September 11, 2023
In our opinion, the near-term bullish narrative first needs to include an implicit or explicit announcement from the Fed that the hiking cycle has ended. Over the last ~6 months, various Fed officials have said they need to see at least three consecutive declining CPI or PCE prints to feel comfortable that we’re in a sustainably declining inflation environment. Unfortunately, the soonest we now see that happening is Q1’24. CPI base effects became a headwind in July and the August rally in energy prices probably takes headline CPI to +3.6% YoY vs. +3.2% last month. Those base effects dissipate in Q1’24 and hope for lower energy prices could result in Jan-March printing +2.9%, +2.7% and +2.6%.

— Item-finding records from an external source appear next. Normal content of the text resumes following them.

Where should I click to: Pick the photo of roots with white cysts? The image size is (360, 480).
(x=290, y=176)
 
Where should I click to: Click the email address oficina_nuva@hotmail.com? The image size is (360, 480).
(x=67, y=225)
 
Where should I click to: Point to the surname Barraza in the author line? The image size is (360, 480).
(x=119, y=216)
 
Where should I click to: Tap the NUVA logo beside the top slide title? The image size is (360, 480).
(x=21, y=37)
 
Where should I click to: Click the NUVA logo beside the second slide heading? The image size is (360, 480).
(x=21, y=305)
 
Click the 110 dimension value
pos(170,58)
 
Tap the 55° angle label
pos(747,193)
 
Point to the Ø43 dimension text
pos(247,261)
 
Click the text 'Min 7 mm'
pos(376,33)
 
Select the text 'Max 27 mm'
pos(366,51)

Current pricing in the bond market suggests a ~37% probability for another rate hike, while the equity market has largely concluded the Fed is done with rate hikes. The Fed might be done with rate hikes, but we see it maintaining optionality in official policy statements until the end of Q1’24. We also note that the uptick in energy prices during the month of August resulted in the return of a positive correlation between bonds and stocks. This returns the market to a ‘bad news is good’ phase when it comes to growth data. A ‘bad news is good’ phase has the potential to quickly shift to ‘bad news is bad’ when labor markets and consumer credit deteriorate. Our first sign of deteriorating labor markets would come from weekly jobless claims spiking above ~260,000 for three consecutive months. Our earliest signs of deteriorating credit conditions would show up in rising High Yield Credit Default Swaps (CDX). Fortunately, neither indicators are showing signs of deterioration at the moment, but the SPX still needs lower bond yields in order to move sustainably higher. And lower bond yields will only follow disappointing growth/inflation data.